%%
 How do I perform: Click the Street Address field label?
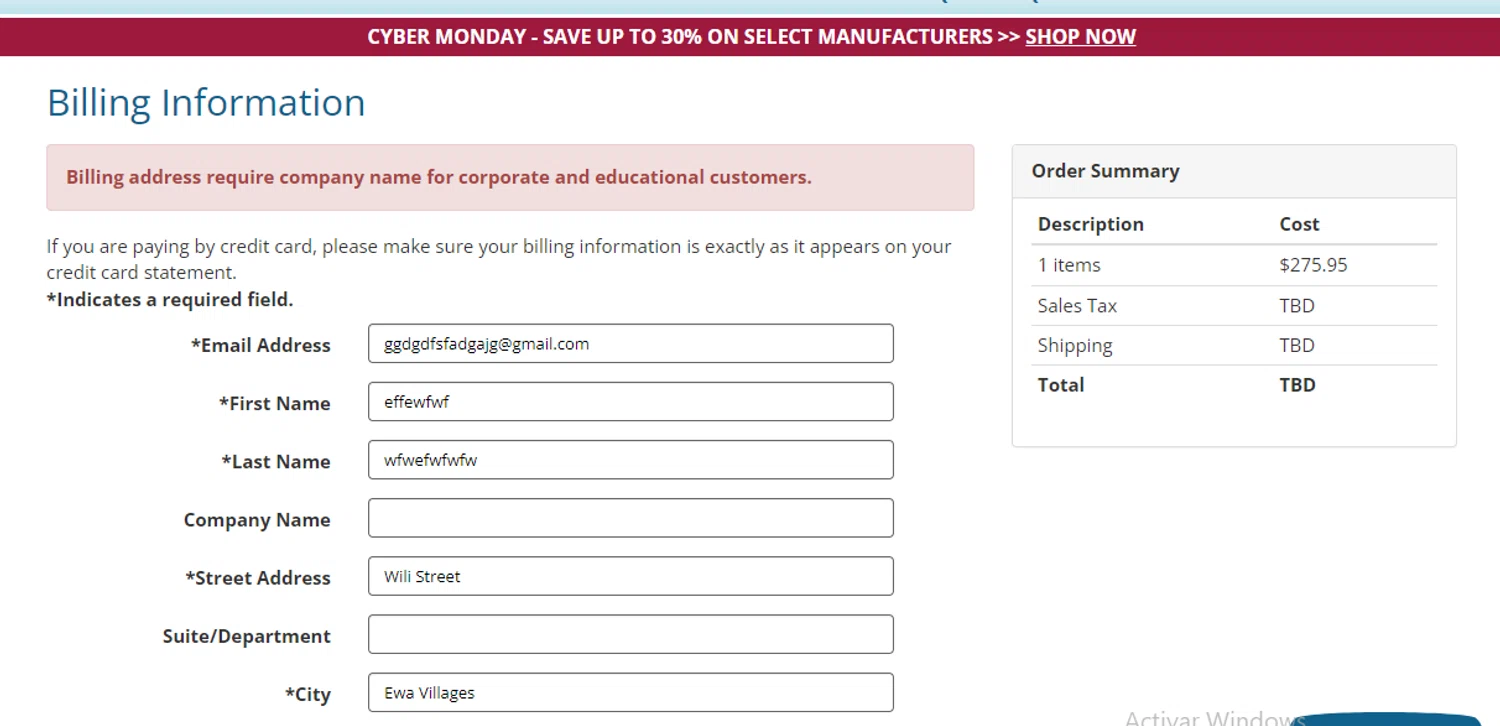point(258,578)
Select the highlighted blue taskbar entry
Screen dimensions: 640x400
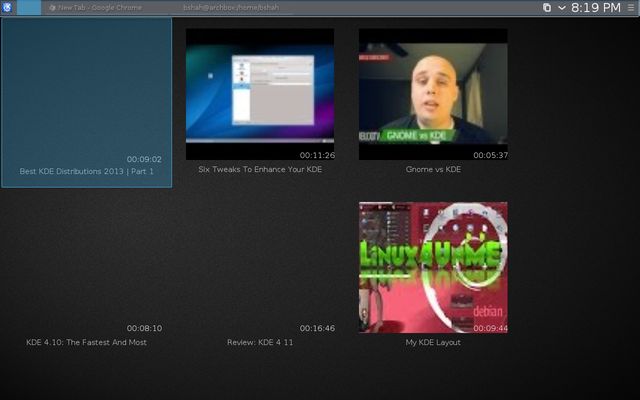[29, 7]
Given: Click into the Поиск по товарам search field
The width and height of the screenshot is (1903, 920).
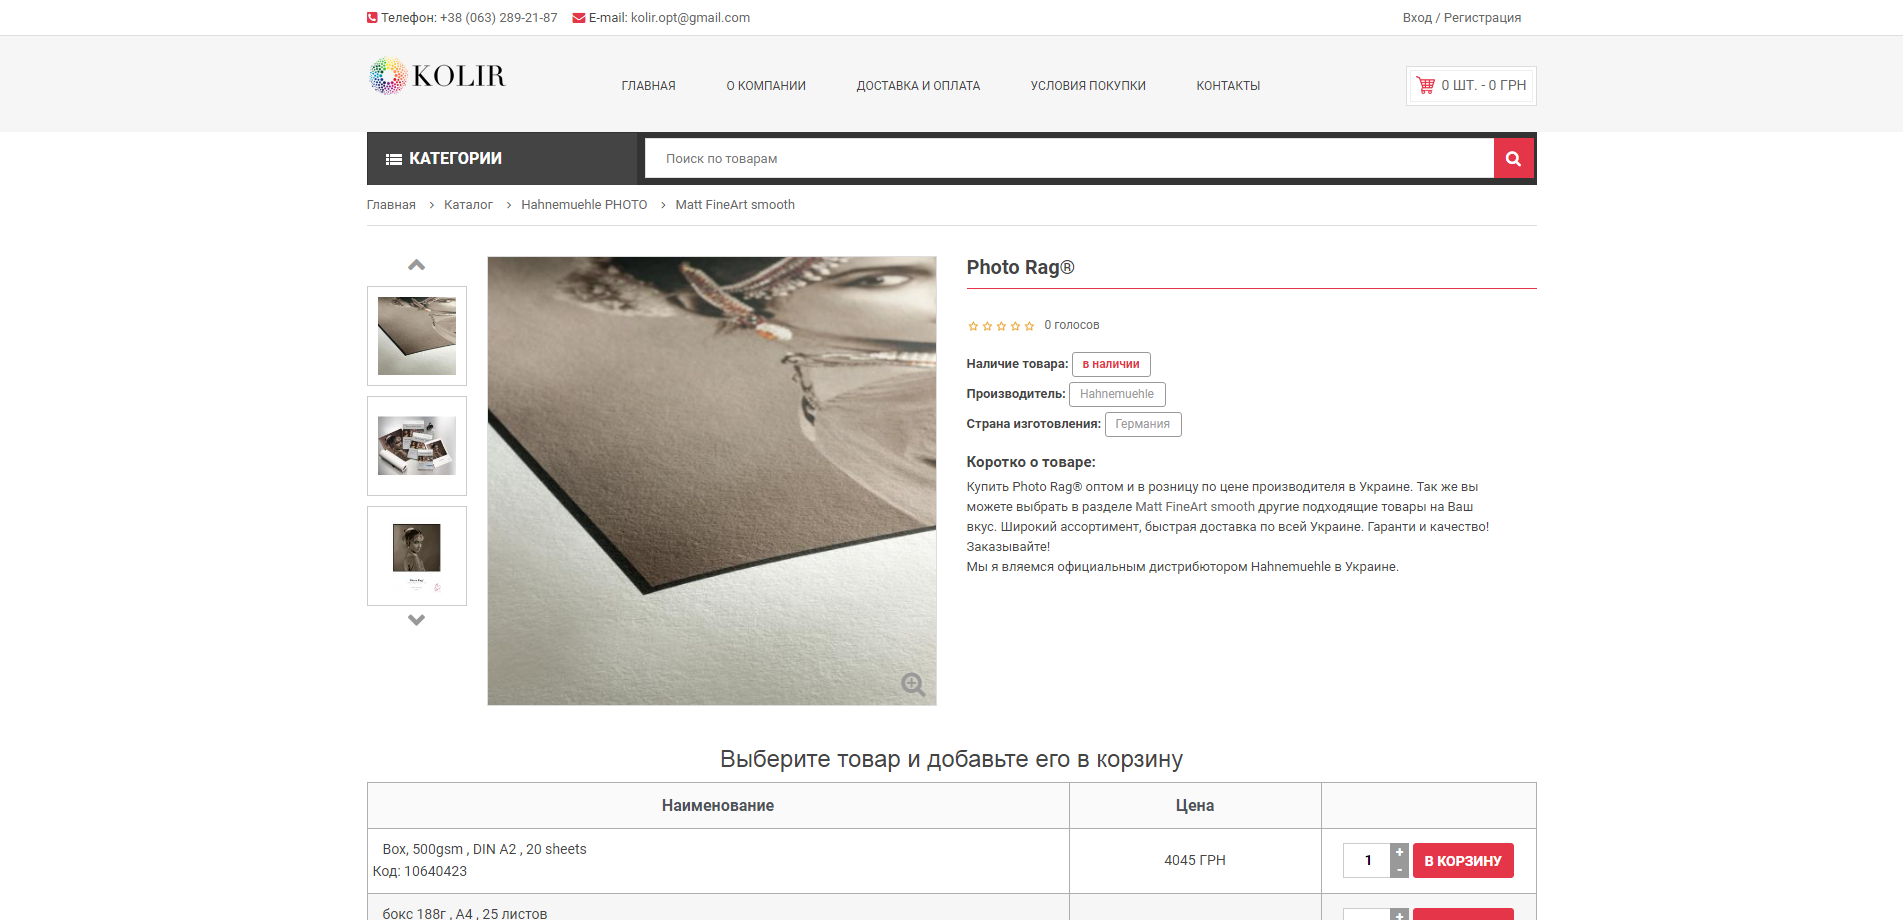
%%
→ **TASK INSTRUCTIONS**
Only the pictures are dropped when you print the material; everything else is copied exactly.

→ **RESULT OF THE EXERCISE**
 How do I perform: Click the Street Address field label?
point(258,578)
Select the highlighted blue taskbar entry
Screen dimensions: 640x400
[29, 7]
Given: Click into the Поиск по товарам search field
The width and height of the screenshot is (1903, 920).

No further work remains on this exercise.